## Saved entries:
***
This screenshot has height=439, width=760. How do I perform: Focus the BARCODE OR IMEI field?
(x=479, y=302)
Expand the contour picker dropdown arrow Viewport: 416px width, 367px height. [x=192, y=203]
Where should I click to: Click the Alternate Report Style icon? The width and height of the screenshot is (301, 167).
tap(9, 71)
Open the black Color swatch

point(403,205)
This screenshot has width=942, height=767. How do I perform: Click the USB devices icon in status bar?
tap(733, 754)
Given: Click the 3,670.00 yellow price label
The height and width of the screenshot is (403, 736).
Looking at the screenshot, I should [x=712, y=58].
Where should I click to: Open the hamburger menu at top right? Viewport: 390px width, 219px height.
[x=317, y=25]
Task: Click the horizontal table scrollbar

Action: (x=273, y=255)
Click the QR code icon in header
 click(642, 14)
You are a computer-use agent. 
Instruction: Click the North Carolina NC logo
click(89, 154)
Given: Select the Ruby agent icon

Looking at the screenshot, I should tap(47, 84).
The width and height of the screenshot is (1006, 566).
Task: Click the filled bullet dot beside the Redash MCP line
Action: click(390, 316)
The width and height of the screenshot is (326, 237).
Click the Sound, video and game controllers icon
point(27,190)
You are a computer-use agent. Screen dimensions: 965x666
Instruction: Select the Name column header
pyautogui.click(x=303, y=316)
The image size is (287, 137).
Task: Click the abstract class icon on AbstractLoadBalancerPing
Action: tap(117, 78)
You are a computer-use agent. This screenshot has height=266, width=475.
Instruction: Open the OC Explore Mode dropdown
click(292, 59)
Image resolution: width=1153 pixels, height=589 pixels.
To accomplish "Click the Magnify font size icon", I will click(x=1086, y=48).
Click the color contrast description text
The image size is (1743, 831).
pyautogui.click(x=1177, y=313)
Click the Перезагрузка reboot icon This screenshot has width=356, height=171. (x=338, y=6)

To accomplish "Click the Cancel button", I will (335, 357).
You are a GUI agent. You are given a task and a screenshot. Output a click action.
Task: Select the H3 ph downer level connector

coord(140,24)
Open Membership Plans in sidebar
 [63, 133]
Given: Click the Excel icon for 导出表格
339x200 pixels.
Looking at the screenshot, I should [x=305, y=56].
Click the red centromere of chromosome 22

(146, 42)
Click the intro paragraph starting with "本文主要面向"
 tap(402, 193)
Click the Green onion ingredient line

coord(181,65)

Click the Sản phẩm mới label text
***
## WHAT YOU SHOULD DO:
Every line above that includes the word "accomplish" must appear in the answer.

## EXERCISE ANSWER:
To accomplish "Click the Magnify font size icon", I will click(x=1086, y=48).
To accomplish "Click the Cancel button", I will (335, 357).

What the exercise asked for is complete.